A temática da coexistência humano-fauna é relativamente nova nos projetos de conservação de espécies ao redor do mundo. Apesar disso, grande parte da expedição em busca da anta perdida vai se basear nesse novo nicho da ciência.

“Basicamente vamos coletar relatos [na expedição]. O tema da coexistência humano-fauna é um naco da conservação que está cada vez mais importante, porque nós, conservacionistas, estamos começando a nos dar conta da importância de inserir o conhecimento tradicional, os conhecimentos etno-biológicos para dentro de nossos trabalhos de conservação”, explica Patrícia.

Será a partir da coleta dos relatos e vivências das pessoas entrevistadas ao longo da expedição que a equipe pretende alcançar a resposta às perguntas ainda em aberto.

Para viabilizar parte da expedição e ajudar a divulgar a espécie, também foi criada uma campanha de financiamento público. “Além do recurso que irá viabilizar a expedição, a campanha é uma oportunidade do público conhecer mais a iniciativa e a ter mais contato com essa espécie tão importante para a biodiversidade brasileira. Por isso, pensamos em uma campanha e uma comunicação mais leve e até um pouco divertida, para que as pessoas possam criar uma boa imagem da anta e se interessem em saber mais sobre ela”, explica Thiago Massagardi, consultor em captação de recursos, responsável pela campanha.
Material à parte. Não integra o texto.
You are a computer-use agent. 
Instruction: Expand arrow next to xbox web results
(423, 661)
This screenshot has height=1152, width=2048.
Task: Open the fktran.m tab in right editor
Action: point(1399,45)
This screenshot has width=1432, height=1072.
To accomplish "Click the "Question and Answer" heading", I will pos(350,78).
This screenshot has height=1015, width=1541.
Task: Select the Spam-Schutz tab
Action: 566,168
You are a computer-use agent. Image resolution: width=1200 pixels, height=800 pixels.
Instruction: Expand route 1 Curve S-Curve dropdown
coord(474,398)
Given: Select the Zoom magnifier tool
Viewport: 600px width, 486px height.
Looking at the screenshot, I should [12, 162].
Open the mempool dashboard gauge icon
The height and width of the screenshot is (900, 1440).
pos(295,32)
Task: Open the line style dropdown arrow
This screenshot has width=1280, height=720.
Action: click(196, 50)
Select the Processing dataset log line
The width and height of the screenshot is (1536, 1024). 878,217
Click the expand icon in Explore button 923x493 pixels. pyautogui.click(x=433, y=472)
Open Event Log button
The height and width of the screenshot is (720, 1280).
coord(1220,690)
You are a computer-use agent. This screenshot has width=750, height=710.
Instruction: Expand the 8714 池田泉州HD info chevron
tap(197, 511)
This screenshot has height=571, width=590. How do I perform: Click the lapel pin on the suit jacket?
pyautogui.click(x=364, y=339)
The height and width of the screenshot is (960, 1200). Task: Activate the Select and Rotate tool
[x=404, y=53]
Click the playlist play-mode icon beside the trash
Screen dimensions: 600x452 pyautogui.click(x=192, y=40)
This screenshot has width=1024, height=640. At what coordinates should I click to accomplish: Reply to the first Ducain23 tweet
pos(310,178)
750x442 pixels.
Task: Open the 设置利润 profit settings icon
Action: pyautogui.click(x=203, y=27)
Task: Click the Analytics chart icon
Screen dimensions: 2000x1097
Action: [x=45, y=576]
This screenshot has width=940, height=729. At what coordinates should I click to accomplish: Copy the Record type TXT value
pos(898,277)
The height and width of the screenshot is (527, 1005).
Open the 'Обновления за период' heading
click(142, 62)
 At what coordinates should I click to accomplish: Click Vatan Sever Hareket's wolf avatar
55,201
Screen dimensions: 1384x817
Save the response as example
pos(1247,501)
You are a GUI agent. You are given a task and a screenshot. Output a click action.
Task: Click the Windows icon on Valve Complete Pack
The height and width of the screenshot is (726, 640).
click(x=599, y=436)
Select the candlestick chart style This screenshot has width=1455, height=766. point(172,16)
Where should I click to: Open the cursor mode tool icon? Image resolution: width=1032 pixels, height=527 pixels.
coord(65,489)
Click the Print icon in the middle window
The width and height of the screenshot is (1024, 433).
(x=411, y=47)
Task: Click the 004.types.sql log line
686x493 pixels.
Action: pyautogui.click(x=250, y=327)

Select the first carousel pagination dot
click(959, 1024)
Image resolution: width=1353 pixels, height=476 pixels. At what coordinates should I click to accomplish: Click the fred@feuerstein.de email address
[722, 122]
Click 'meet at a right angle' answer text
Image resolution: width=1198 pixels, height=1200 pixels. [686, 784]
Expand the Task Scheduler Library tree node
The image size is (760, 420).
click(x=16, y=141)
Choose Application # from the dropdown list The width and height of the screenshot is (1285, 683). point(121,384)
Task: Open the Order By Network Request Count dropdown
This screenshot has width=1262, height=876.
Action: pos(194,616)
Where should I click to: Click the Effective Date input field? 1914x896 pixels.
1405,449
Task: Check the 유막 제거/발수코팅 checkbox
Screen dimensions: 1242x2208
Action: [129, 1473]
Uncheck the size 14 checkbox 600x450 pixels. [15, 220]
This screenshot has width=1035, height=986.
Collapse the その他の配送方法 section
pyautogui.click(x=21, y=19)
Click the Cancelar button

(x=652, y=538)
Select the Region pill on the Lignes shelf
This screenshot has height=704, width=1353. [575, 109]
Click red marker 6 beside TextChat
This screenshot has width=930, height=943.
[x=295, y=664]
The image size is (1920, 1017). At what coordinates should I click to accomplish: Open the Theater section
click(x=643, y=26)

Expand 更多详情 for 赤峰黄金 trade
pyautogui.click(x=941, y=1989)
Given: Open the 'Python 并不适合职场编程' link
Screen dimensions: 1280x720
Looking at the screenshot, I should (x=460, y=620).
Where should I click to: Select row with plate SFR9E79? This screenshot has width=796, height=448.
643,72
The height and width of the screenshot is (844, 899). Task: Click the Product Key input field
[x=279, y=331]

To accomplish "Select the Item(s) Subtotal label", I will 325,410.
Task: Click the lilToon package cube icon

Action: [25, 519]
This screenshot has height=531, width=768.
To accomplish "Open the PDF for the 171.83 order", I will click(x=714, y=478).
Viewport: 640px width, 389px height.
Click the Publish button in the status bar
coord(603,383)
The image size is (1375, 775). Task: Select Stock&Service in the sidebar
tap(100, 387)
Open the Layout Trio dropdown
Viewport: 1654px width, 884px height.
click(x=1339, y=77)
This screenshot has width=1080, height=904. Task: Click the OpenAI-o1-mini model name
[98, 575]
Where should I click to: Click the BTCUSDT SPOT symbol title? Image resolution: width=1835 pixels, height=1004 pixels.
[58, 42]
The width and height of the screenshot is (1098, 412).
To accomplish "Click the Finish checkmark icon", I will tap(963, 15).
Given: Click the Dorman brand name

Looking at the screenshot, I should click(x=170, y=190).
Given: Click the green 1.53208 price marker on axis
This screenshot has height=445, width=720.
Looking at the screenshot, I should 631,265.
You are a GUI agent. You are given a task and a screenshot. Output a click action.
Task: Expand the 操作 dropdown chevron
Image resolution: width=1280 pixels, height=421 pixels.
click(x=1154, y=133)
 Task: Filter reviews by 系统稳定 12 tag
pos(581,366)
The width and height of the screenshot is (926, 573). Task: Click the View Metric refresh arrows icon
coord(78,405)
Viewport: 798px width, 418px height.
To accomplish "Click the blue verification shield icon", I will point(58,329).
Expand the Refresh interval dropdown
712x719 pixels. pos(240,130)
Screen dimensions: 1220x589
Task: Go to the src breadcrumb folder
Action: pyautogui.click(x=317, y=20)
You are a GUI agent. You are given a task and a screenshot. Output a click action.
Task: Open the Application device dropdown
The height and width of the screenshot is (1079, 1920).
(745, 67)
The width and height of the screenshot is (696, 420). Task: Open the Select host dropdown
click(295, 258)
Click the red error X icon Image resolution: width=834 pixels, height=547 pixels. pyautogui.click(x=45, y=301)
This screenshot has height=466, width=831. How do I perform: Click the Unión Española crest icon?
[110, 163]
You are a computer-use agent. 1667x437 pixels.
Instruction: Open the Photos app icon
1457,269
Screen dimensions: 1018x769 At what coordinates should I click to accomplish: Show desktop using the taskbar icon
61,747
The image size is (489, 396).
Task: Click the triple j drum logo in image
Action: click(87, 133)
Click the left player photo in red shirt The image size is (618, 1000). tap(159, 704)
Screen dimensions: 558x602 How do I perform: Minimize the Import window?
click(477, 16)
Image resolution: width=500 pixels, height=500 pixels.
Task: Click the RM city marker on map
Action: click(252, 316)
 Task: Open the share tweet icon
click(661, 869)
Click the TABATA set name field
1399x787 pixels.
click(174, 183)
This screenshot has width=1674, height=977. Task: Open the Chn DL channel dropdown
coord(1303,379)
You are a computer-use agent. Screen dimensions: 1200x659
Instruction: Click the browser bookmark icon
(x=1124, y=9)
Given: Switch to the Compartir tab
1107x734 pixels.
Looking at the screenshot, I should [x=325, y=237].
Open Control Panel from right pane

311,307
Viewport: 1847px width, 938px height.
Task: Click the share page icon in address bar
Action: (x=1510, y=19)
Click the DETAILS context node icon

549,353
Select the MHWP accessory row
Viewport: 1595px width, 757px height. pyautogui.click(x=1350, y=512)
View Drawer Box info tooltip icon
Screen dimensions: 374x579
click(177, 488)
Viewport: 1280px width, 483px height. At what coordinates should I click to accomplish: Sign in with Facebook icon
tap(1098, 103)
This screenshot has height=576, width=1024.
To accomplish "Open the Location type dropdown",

A “Expedição Caatinga – Em busca da anta perdida”, vai percorrer cinco estados – Mato Grosso do Sul, Goiás, Minas Gerais, Bahia e Piauí, parando em cerca de 30 localidades, entre elas 16 unidades de conservação onde se tem registros da espécie. Segundo Patrícia Médice, cerca de 100 entrevistas estão previstas para acontecer. 

Os resultados vão subsidiar o Instituto Chico Mendes de Biodiversidade na revisão da Lista Vermelha de Espécies Ameaçadas já existente e na elaboração da futura listagem, e também nas revisões do Plano de Ação Nacional para a Conservação da Anta.

Além disso, as informações encontradas terão publicação científica formal e também em linguagem informal, para o público leigo.